Latest revision as of 09:21, 27 January 2024

Problem

Suppose that $|x_i| < 1$ for $i = 1, 2, \dots, n$. Suppose further that $|x_1| + |x_2| + \dots + |x_n| = 19 + |x_1 + x_2 + \dots + x_n|.$ What is the smallest possible value of $n$?

Solution

Since $|x_i| < 1$ then

\[|x_1| + |x_2| + \dots + |x_n| = 19 + |x_1 + x_2 + \dots + x_n| < n.\]

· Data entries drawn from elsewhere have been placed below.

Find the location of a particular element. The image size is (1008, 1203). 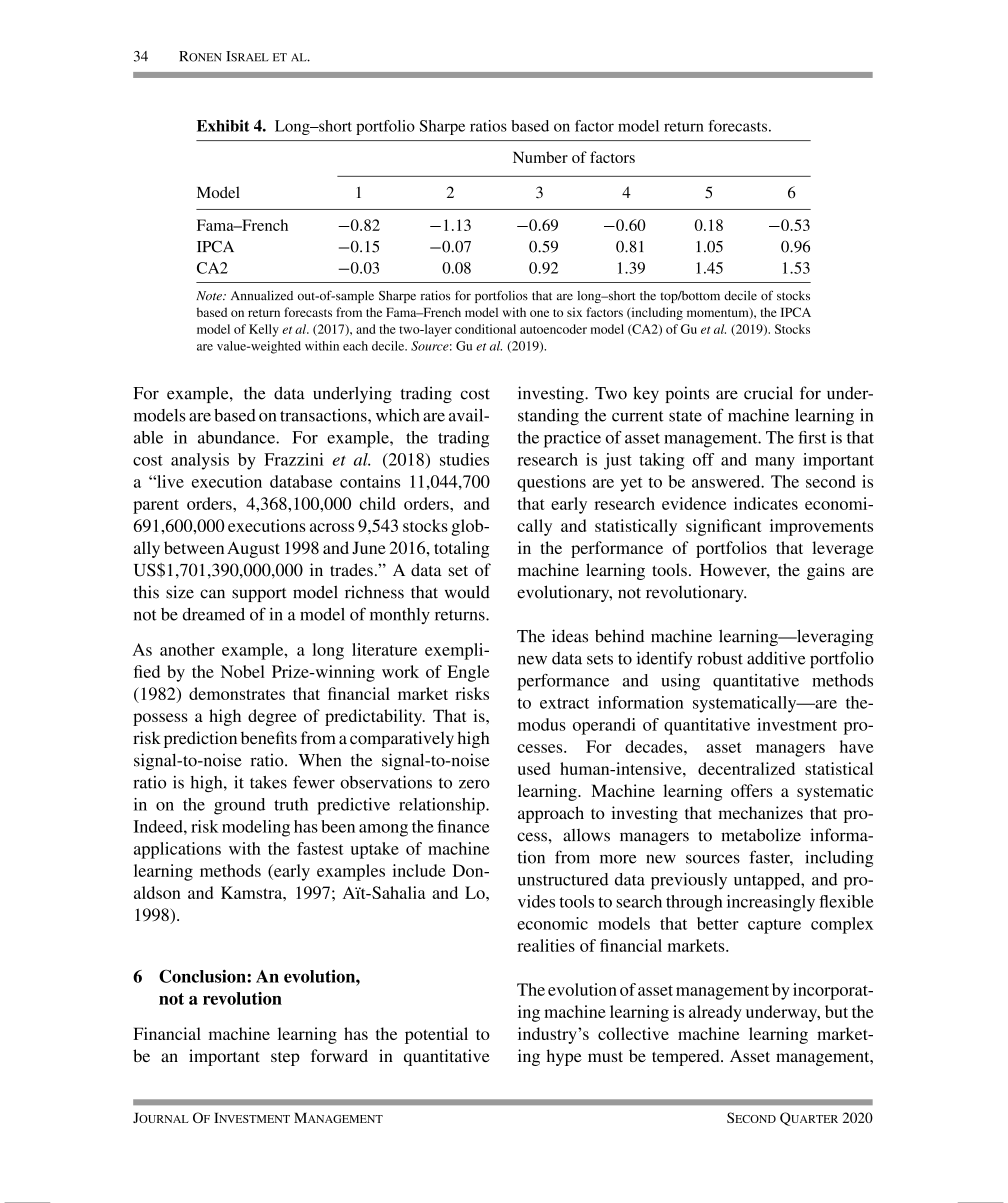

Number is located at coordinates (540, 157).
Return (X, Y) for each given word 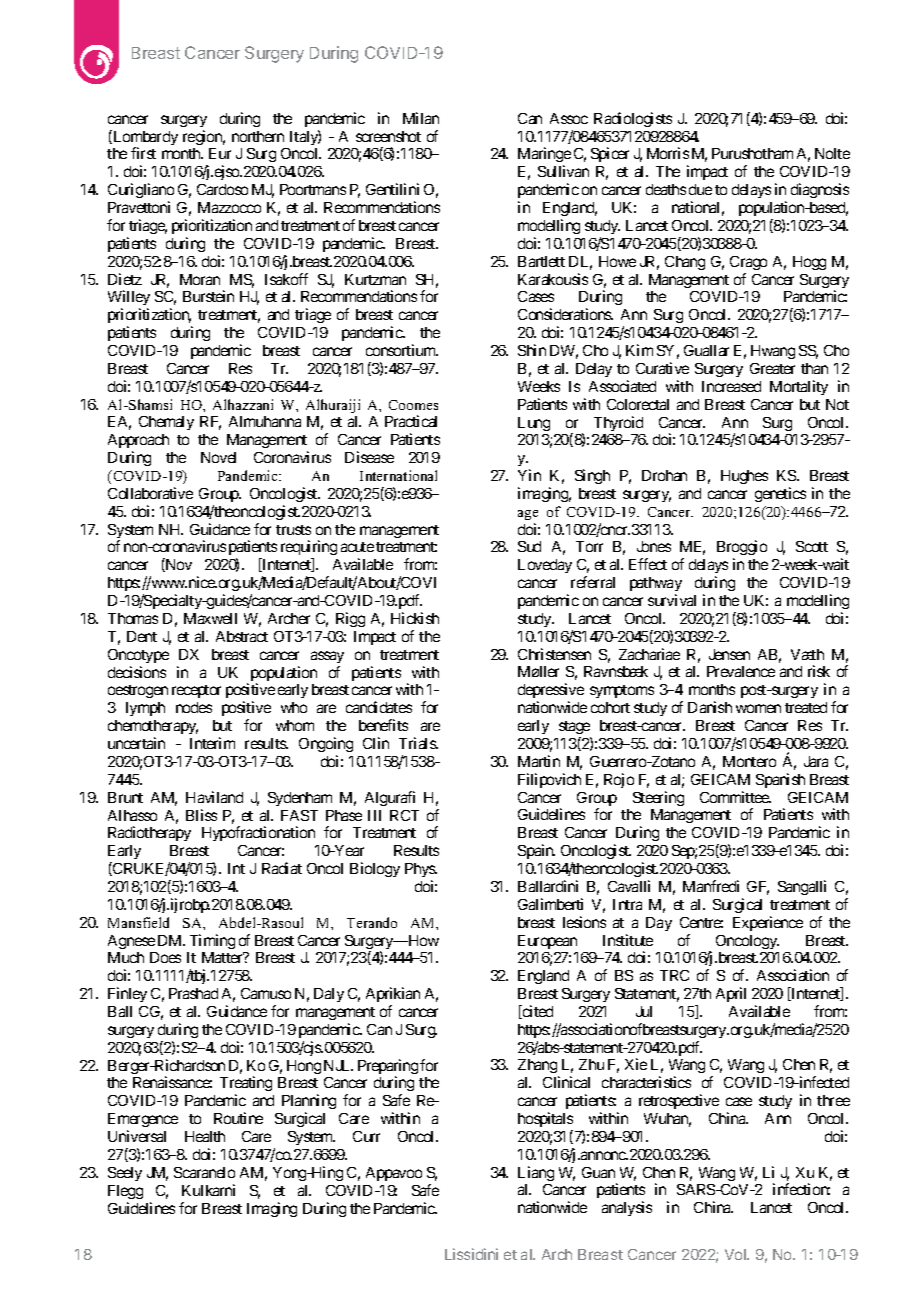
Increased (731, 386)
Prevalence (741, 671)
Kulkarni (208, 1190)
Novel (218, 457)
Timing (212, 941)
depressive (551, 692)
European (547, 942)
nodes (194, 707)
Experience (768, 923)
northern (258, 136)
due (700, 189)
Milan (421, 118)
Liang (536, 1173)
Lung (534, 424)
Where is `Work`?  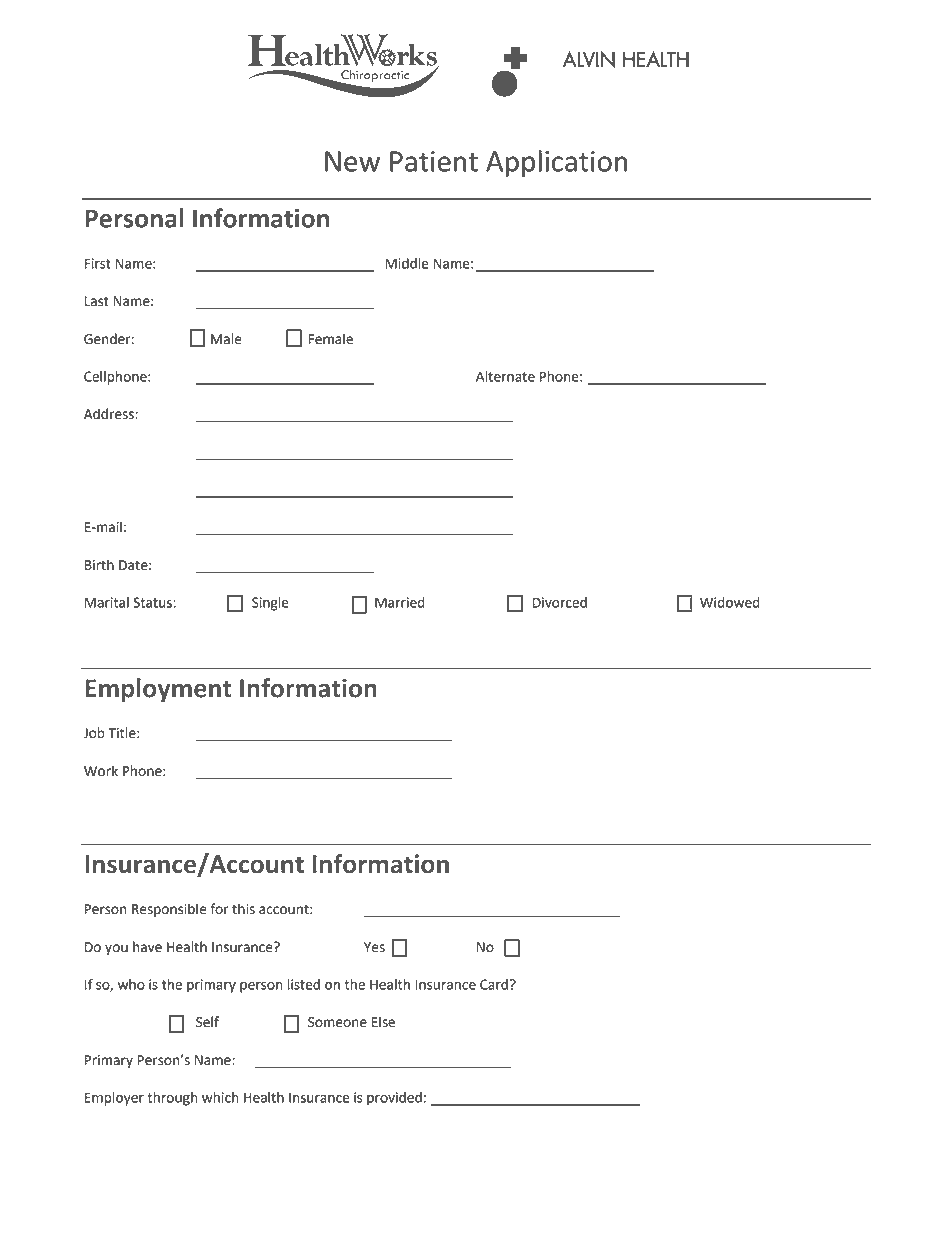
Work is located at coordinates (101, 771).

So $n \ge 20$. We now just need to find an example where $n = 20$: suppose $x_{2k-1} = \frac{19}{20}$ and $x_{2k} = -\frac{19}{20}$; then on the left hand side we have $\left|\frac{19}{20}\right| + \left|-\frac{19}{20}\right| + \dots + \left|-\frac{19}{20}\right| = 20\left(\frac{19}{20}\right) = 19$. On the right hand side, we have $19 + \left|\frac{19}{20} - \frac{19}{20} + \dots - \frac{19}{20}\right| = 19 + 0 = 19$, and so the equation can hold for $n = \boxed{020}$.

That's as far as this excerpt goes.